● **Exercise**
The entries that follow need to be returned without any alteration.

● **Extracted records**
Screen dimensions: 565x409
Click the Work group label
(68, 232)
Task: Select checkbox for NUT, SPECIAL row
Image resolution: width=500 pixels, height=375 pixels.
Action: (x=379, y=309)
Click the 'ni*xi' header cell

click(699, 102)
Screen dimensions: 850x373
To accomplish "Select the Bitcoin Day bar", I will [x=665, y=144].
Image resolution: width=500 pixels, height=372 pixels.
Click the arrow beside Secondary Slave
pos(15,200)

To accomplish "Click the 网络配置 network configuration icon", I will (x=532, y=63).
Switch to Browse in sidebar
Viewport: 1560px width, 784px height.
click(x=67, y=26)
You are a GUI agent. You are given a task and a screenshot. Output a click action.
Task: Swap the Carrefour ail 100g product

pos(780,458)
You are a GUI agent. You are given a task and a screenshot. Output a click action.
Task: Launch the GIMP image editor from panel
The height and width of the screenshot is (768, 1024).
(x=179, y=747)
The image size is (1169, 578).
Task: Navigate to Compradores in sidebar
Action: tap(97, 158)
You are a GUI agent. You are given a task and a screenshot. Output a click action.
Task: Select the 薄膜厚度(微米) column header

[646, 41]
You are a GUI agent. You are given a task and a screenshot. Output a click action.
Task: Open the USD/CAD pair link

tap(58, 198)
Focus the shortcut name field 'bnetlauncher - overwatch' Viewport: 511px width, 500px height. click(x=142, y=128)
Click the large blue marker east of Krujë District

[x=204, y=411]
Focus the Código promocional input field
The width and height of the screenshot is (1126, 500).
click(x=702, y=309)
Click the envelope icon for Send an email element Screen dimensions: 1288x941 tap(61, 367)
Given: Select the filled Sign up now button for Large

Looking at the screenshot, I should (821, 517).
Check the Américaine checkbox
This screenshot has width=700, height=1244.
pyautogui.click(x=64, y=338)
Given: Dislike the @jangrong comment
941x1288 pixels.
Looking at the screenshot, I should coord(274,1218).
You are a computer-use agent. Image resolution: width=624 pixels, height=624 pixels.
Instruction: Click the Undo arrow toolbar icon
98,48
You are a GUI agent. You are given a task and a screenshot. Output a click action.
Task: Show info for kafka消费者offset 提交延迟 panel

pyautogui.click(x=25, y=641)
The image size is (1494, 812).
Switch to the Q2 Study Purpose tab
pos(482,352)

● **Solution**
Screen dimensions: 565x409
Click the Work group label
(68, 232)
Task: Select checkbox for NUT, SPECIAL row
Image resolution: width=500 pixels, height=375 pixels.
Action: (x=379, y=309)
Click the 'ni*xi' header cell

click(699, 102)
Screen dimensions: 850x373
To accomplish "Select the Bitcoin Day bar", I will [x=665, y=144].
Image resolution: width=500 pixels, height=372 pixels.
Click the arrow beside Secondary Slave
pos(15,200)

To accomplish "Click the 网络配置 network configuration icon", I will (x=532, y=63).
Switch to Browse in sidebar
Viewport: 1560px width, 784px height.
click(x=67, y=26)
You are a GUI agent. You are given a task and a screenshot. Output a click action.
Task: Swap the Carrefour ail 100g product

pos(780,458)
You are a GUI agent. You are given a task and a screenshot. Output a click action.
Task: Launch the GIMP image editor from panel
The height and width of the screenshot is (768, 1024).
(x=179, y=747)
The image size is (1169, 578).
Task: Navigate to Compradores in sidebar
Action: tap(97, 158)
You are a GUI agent. You are given a task and a screenshot. Output a click action.
Task: Select the 薄膜厚度(微米) column header

[646, 41]
You are a GUI agent. You are given a task and a screenshot. Output a click action.
Task: Open the USD/CAD pair link

tap(58, 198)
Focus the shortcut name field 'bnetlauncher - overwatch' Viewport: 511px width, 500px height. click(x=142, y=128)
Click the large blue marker east of Krujë District

[x=204, y=411]
Focus the Código promocional input field
The width and height of the screenshot is (1126, 500).
click(x=702, y=309)
Click the envelope icon for Send an email element Screen dimensions: 1288x941 tap(61, 367)
Given: Select the filled Sign up now button for Large

Looking at the screenshot, I should (821, 517).
Check the Américaine checkbox
This screenshot has width=700, height=1244.
pyautogui.click(x=64, y=338)
Given: Dislike the @jangrong comment
941x1288 pixels.
Looking at the screenshot, I should coord(274,1218).
You are a computer-use agent. Image resolution: width=624 pixels, height=624 pixels.
Instruction: Click the Undo arrow toolbar icon
98,48
You are a GUI agent. You are given a task and a screenshot. Output a click action.
Task: Show info for kafka消费者offset 提交延迟 panel

pyautogui.click(x=25, y=641)
The image size is (1494, 812).
Switch to the Q2 Study Purpose tab
pos(482,352)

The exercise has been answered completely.